A través del lenguaje corriente se calibran muchos aspectos de la personalidad colectiva de los españoles, si es que se puede llegar a tal generalización. Concretamente, el arquetipo de la personalidad autoritaria se manifiesta muy bien a través de muchos dichos, frases hechas, expresiones gastadas. No se trata solo de vulgarismos u obscenidades, tan frecuentes en el español cotidiano (aunque lo sean más en inglés). Por cierto, veamos un ejemplo de esa forma de hablar terminante, desgarrada, taxativa, expeditiva, apodíctica en los escritores españoles hodiernos, sobre todo los que no manejan el inglés. Es la cita, sin traducir, last but not least (algo así como “por último y no menos importante”), que es más tontería que juego de palabras. En el habla corriente se introducen de forma automática otras muchas muletillas castizas con pretensiones filosóficas; se repiten sin ton ni son, más que nada para no pensar. Traduce el ánimo de que el sujeto se halla seguro de sus razones y no va a doblegarse a otras opciones. Es una manera de hablar que hace difícil pedir perdón por los posibles errores, entre otras formas de civilizada cortesía. No es que tales expresiones estén bien o mal; ese juicio sería irrelevante. Lo que importa es que a través de todos estos recursos recursos se califica solapadamente el carácter autoritario del hablante. Con esa reafirmación se reprimen muchas inseguridades.

Los recursos léxicos son muy variados. Tenemos, por ejemplo, la utilización de metáforas dislocadas o imposibles. Por ejemplo, “agarrarse a un clavo ardiendo, callado como un muerto, comulgar con ruedas de molino, descender de la pata del Cid, confundir la velocidad con el tocino, (el tonto que) asó la manteca, hablar con el corazón en la mano”. Dan la impresión de ingenio un tanto surrealista, pero, después de dichas tantas veces, no pasan de vulgaridades. Claro que al español medio le encanta parecer vulgar.

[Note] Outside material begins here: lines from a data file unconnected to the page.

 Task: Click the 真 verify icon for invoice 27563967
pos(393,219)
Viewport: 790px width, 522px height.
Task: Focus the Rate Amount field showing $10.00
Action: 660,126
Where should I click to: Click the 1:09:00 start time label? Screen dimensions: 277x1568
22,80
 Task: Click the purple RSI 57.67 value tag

Un recurso parecido es el de lanzar alusiones categóricas igualmente desgarradas. Aunque, de tanto repetirlas, ya no llamen mucho la atención. Por ejemplo, “coger el toro por los cuernos, sanseacabó, no hay más que hablar, para nada, díjolo Blas y punto redondo, aunque tenga que pasar por encima de mi cadáver, carretera y manta”.

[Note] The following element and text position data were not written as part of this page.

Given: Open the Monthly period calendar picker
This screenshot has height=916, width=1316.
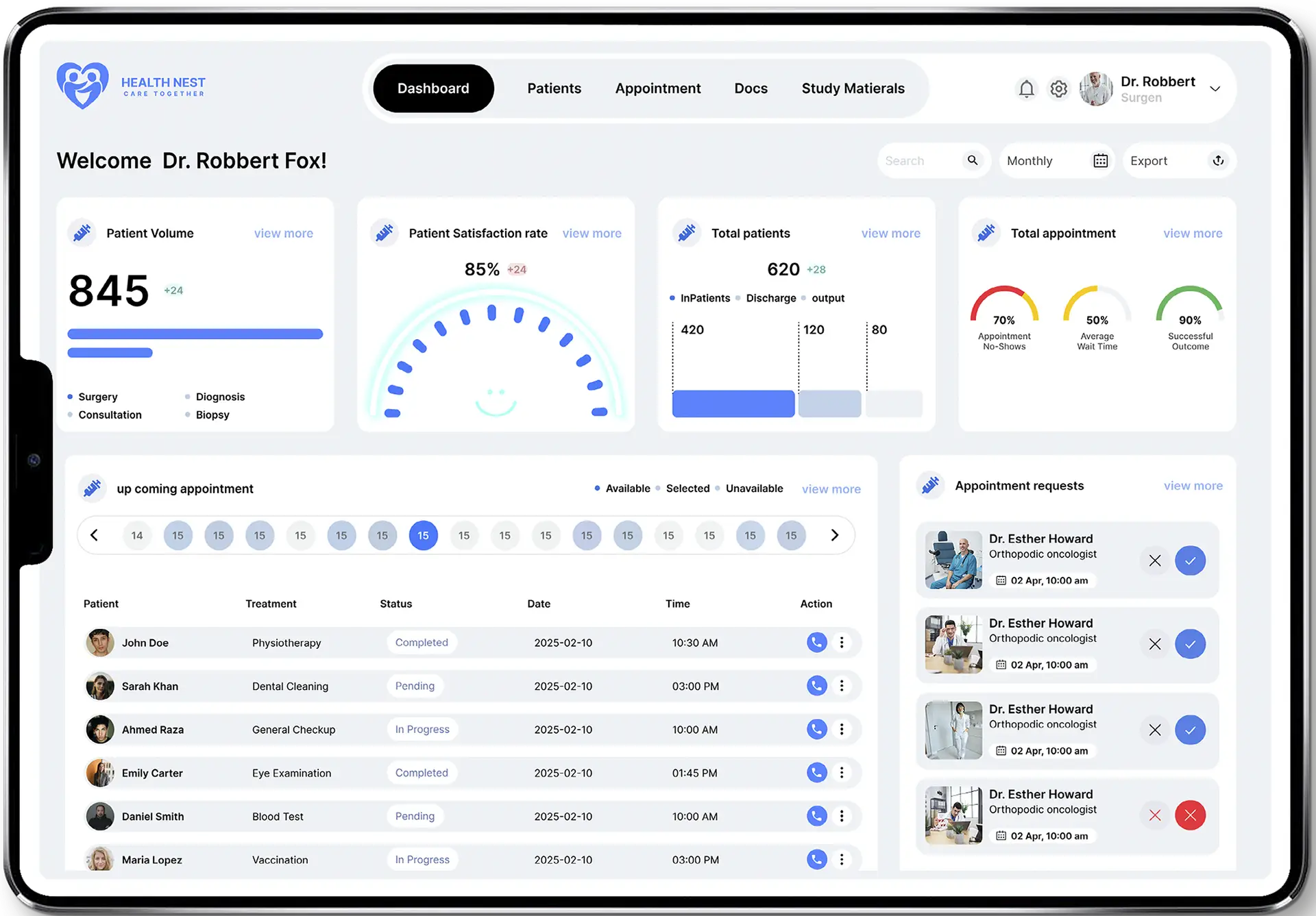Looking at the screenshot, I should pos(1100,160).
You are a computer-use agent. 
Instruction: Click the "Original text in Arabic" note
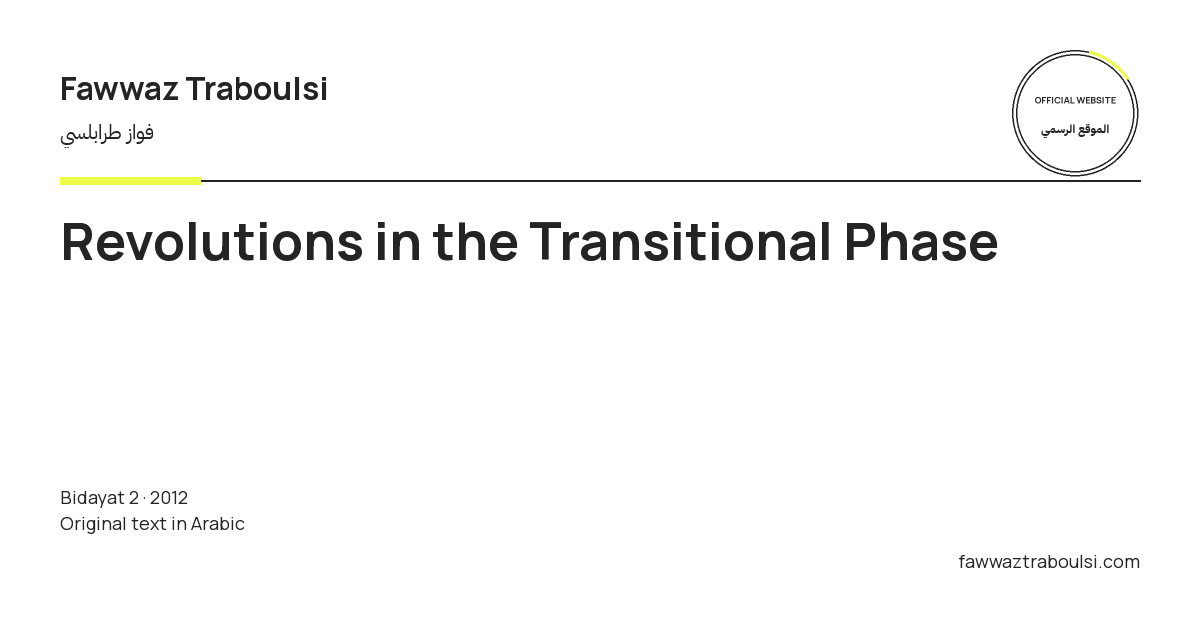tap(152, 524)
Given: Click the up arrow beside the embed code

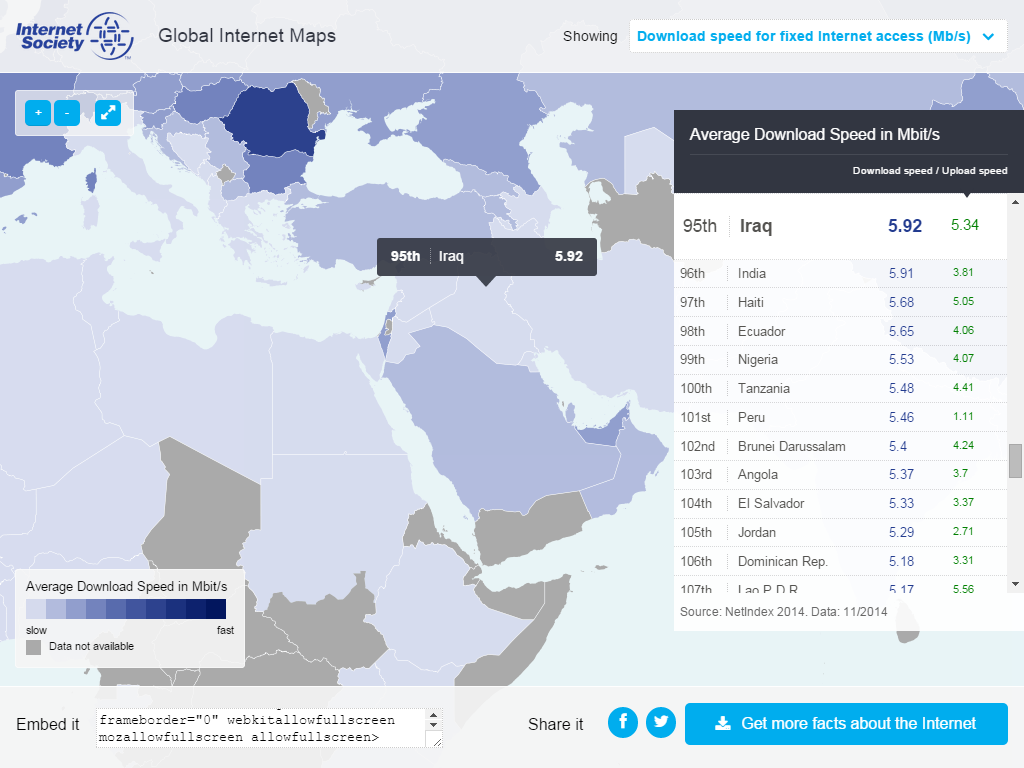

También se pueden construir divertidos pleonasmos con reiteraciones que parecen ingeniosas por el simple gusto de acumular palabras innecesarias. Por ejemplo, “al fin y a la postre, ordeno y mando, al pan pan y al vino vino, caer por su propio peso”.

Son constantes los argumentos para convencer al interlocutor de que el sujeto tiene razón. Por ejemplo, “te lo digo yo, la verdad de la buena, arrieritos somos, cría cuervos, te lo juro por mis muertos, es así y punto, aunque no te lo creas, no te lo vas a creer, te lo digo sinceramente, hablando se entiende la gente”.

La esencia de la conducta autoritaria consiste en tratar de tener razón a toda costa, convencer a los demás cercanos de las propias ideas o percepciones, no dar el brazo a torcer. Cambiar de opiniones se considera un desdoro o una cobardía. Hay un argumento definitivo: sumir las propias ideas en una especie de opinión general. Así, “yo soy de los que piensan…”. Claro que a veces se dice con notable solecismo: “yo soy de los que pienso…”.

En la relación cotidiana es raro que una persona reconozca que el interlocutor tiene razón; todavía es menos común el razonamiento de que, en vista del diálogo, uno ha cambiado de forma de parecer. Se arriesga a ser considerado como un comportamiento censurable, que se asimila a parecer un veleta, un chaquetero.